Cette nouvelle manière d’être ensemble et de faire groupe nous semble la plus adaptée, car elle répond à la voie étroite que nous recherchons aujourd’hui, bien au-delà des seules questions concernant le handicap : comment concilier le fait d'avoir des normes de fonctionnement collectif tout en recherchant l’émancipation de chacune et chacun dans le groupe ?
 
C’est aussi l’approche inclusive qui permet de nous inscrire dans un processus de développement de notre potentiel et de nos capacités et non pas d’être figés dans des identités ou des étiquettes, grâce à la mise en avant de l’importance de notre projet de vie et au pari fait dans le potentiel de chacune et de chacun.
C’est encore l’approche inclusive qui nous permet de donner toute son intensité à la vie de chacune et de chacun, tout en permettant de vivre pleinement au sein du groupe.

L’approche inclusive correspond parfaitement aux nouvelles aspirations : on veut être reconnus en tant qu’individus à part entière tout en étant dans un groupe qui nous « augmente » ; on veut être dans un ensemble qui ne nous écrase pas (l’entreprise, l’administration, les institutions…) tout en ne cherchant pas nécessairement leur disparition ; on veut être autonomes tout en étant interdépendants.

L’approche inclusive répond à ces tendances de société de manière positive et pertinente. C’est une évolution culturelle qui mérite de trouver son plein développement pour l’épanouissement de toutes et tous sans remettre en cause l’importance du collectif.

C’est une nouvelle forme de tolérance qui n’exclut pas la possibilité de rappeler la règle, quand le nécessaire a été préalablement fait pour s’assurer que la règle collective a été bien comprise, d’une part, et que, d’autre part, on a vérifié que la personne pouvait s’adapter à la règle collective.

C’est cette « bienveillance lucide » qui est essentielle pour un vivre ensemble respectueux de la nécessaire émancipation de chacune et de chacun tout en préservant le fonctionnement du groupe.

Et c’est aussi une plus grande attention à l’autre — qui bénéficie à tous et pas qu’à l’autre ! — permettant d’apporter de nouvelles solutions pour le modèle de protection sociale avec une participation plus active.

L’approche inclusive est alors le vecteur permettant l’émergence d’un nouveau modèle de société auquel chacune et chacun peuvent contribuer, quels que soient leurs moyens et leurs capacités.

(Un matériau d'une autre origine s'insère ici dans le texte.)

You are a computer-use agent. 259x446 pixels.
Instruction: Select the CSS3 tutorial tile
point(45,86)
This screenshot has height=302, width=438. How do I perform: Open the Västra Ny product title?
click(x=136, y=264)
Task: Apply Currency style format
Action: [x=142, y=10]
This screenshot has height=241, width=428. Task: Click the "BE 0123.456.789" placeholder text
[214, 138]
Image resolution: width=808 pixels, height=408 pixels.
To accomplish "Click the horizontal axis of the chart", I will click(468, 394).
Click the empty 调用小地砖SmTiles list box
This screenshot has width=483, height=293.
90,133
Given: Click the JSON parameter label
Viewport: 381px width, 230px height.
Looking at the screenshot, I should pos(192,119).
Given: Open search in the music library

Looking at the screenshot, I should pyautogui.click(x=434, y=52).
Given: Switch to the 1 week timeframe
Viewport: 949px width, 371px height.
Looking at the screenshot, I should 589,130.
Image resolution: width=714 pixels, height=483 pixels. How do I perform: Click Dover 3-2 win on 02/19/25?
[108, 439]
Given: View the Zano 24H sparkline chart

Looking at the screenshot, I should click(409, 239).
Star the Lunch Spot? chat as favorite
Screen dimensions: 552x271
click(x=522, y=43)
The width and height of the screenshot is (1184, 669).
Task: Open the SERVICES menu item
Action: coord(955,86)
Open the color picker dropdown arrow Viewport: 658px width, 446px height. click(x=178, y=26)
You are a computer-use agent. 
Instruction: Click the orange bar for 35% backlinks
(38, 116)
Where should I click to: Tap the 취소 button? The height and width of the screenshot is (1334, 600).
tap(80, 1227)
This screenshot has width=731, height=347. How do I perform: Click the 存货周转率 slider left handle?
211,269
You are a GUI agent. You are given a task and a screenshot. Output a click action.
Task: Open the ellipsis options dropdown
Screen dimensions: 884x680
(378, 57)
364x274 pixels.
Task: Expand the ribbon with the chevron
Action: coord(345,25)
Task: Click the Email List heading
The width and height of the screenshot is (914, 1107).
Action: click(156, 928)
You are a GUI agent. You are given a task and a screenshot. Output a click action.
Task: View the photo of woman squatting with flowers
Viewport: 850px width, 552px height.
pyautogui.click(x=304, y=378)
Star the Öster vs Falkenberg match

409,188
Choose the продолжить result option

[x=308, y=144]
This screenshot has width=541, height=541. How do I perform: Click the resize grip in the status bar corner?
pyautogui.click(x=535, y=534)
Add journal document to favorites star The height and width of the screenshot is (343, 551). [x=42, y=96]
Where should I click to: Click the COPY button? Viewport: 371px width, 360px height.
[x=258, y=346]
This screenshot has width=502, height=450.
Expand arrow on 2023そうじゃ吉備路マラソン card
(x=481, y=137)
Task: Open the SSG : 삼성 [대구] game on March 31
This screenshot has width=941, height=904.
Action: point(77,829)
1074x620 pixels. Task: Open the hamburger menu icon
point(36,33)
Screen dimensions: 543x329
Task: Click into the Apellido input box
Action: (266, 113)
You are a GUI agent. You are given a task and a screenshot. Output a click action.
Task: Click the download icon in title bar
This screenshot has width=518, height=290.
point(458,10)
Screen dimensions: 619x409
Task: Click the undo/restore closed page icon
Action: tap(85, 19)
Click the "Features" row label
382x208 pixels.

Un tel modèle peut devenir la préfiguration de ce monde nouveau dont on parle tant et devenir le cap commun indispensable pour entraîner cette dynamique du changement si nécessaire pour répondre à l’urgence environnementale (le réchauffement climatique), démographique (la transition démographique vers le vieillissement) et démocratique (parvenir à se retrouver dans la décision collective).